When Does the Supreme Court Decide Patent Cases?
The Supreme Court is the highest authority on questions of federal law. However, of the 7,000 cases it is asked to review each year, it typically chooses to decide just 70-80 cases of exceptional importance. Issues of federal law are therefore typically resolved by the circuit courts of appeals – in the case of patent law, by the United States Court of Appeals for the Federal Circuit, which has exclusive jurisdiction over appeals in patent cases.
The Supreme Court will, from time to time, review decisions of the Federal Circuit. From 2010-2020, for example, it reviewed 23 Federal Circuit decisions. Those cases tend to fall into a few specific categories:
- Correcting departures from Supreme Court precedent. On occasion, the Supreme Court perceives the Federal Circuit has departed from its precedent on an aspect of patent law and decides a patent case to reaffirm that precedent. For example, the Supreme Court has interpreted 35 U.S.C. 101 to prohibit patenting “abstract ideas” and laws of nature. Over the past 15 years, it has applied that interpretation to strike down certain patents on software and genetic testing, overturning contrary Federal Circuit rulings.
- Changing rules that have proven undesirable.
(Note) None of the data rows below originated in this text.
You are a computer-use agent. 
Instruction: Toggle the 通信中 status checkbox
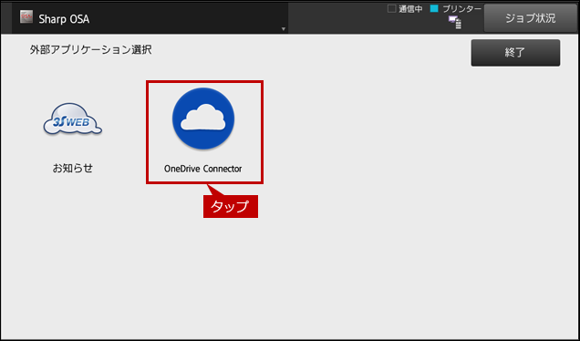pyautogui.click(x=391, y=8)
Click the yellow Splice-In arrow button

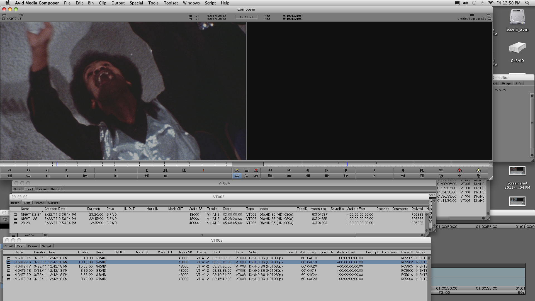[237, 170]
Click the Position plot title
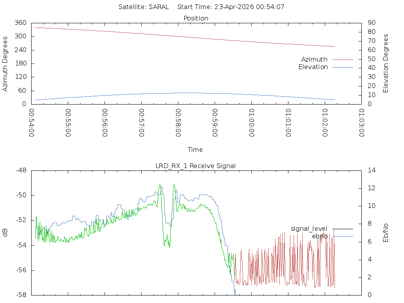404x303 pixels. pyautogui.click(x=196, y=19)
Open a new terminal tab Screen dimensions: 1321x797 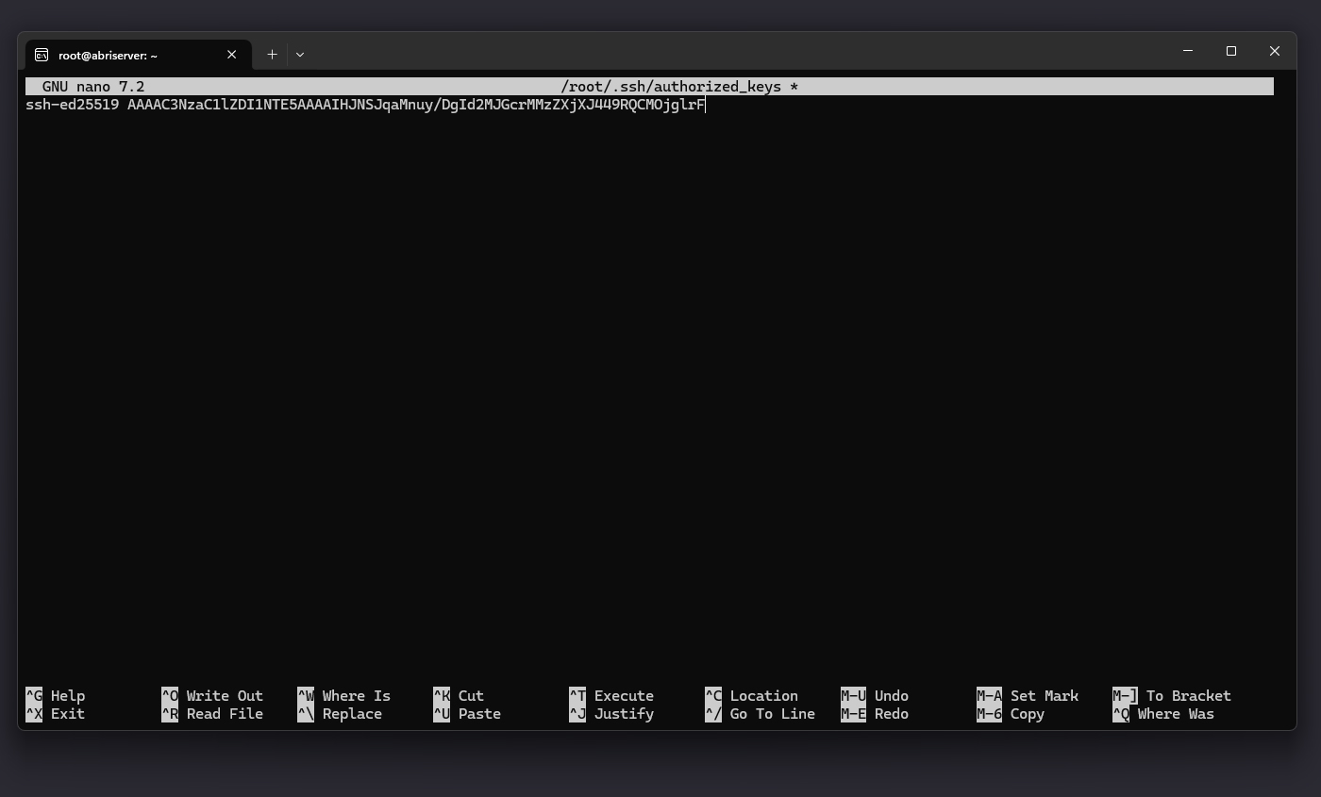[x=272, y=54]
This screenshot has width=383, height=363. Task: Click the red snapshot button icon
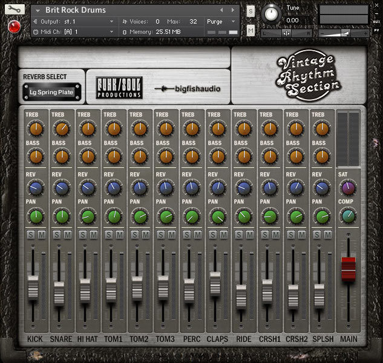[x=13, y=27]
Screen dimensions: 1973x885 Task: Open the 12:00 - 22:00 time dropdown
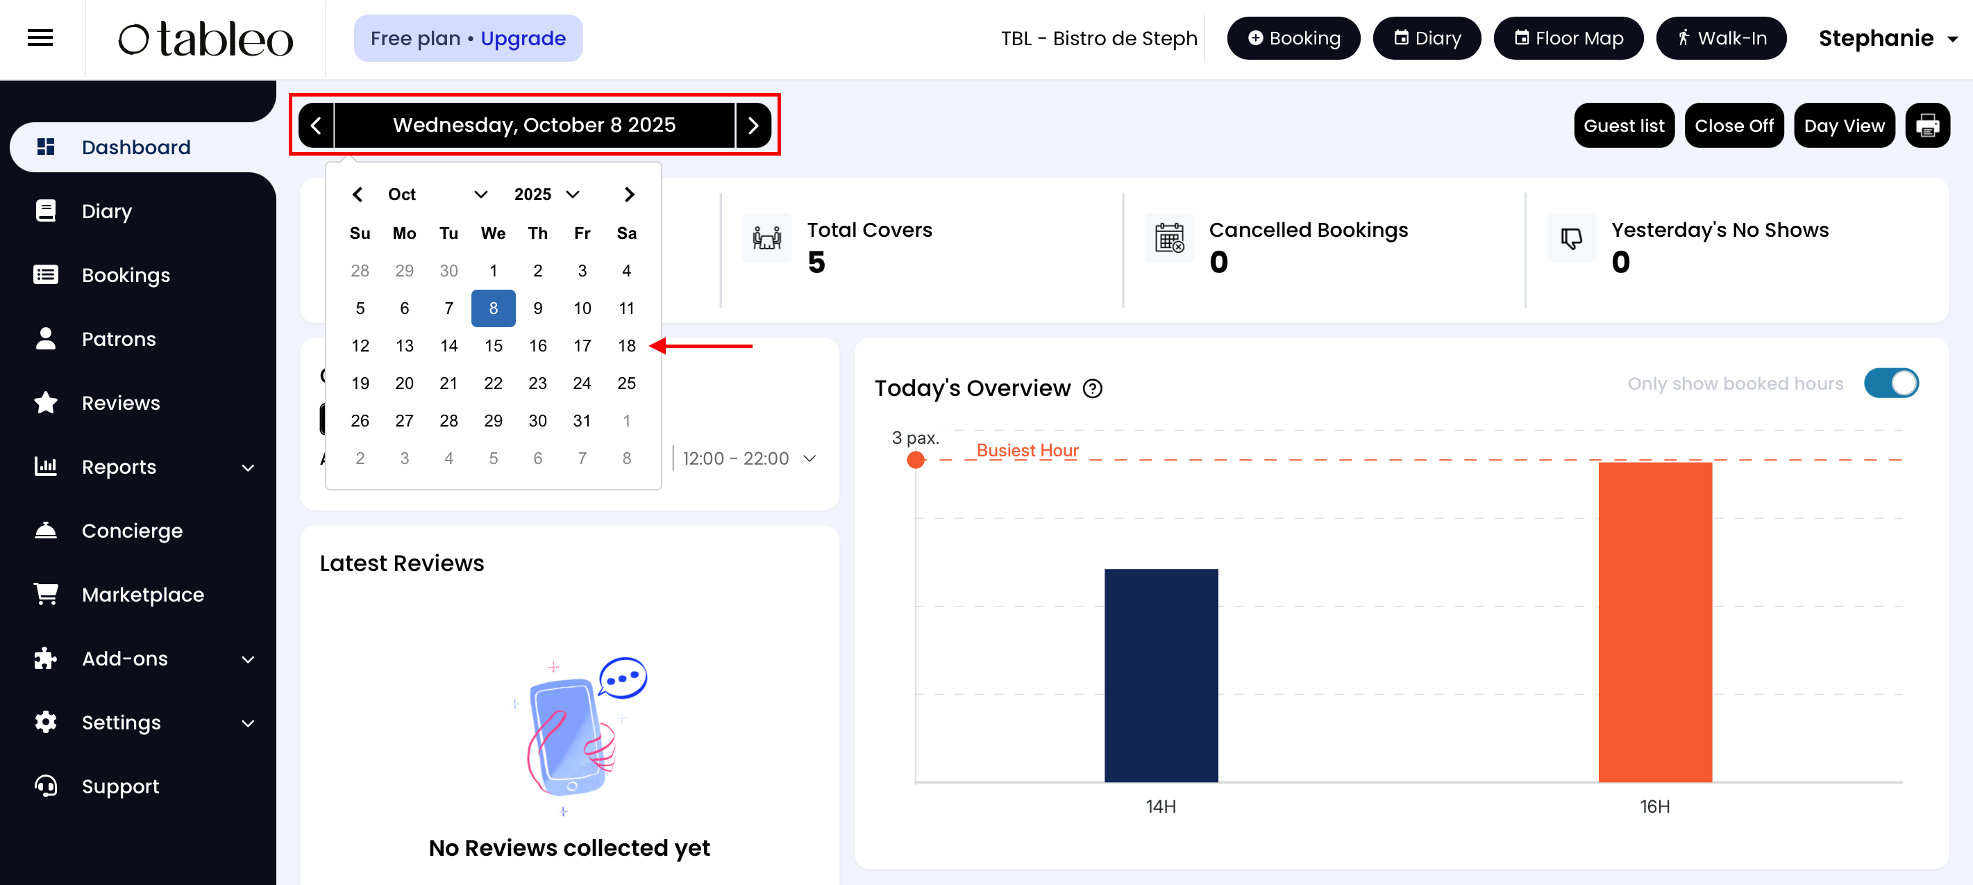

In some cases, a rule that has been adopted by the Federal Circuit has produced undesirable results, and the Supreme Court decides a patent case to establish a different rule. For example, in TC Heartland v. Kraft Foods, the Supreme Court read 28 U.S.C. 1400(b) more narrowly than the Federal Circuit had done, to impose major limits on where – in which districts – a patent owner can sue an infringer.
- Resolving intra-Federal Circuit splits. Ordinarily, “circuit splits” – where two or more circuit courts reach different decisions on the same legal question – are a major reason for the Supreme Court to take a case. Circuit splits do not arise in patent law, however, because the Federal Circuit has exclusive jurisdiction over patent cases. However, the Supreme Court will sometimes decide a patent case to resolve a disagreement that has arisen within the Federal Circuit itself – for example between the majority and the minority of judges in a case the entire court has chosen to decide en banc.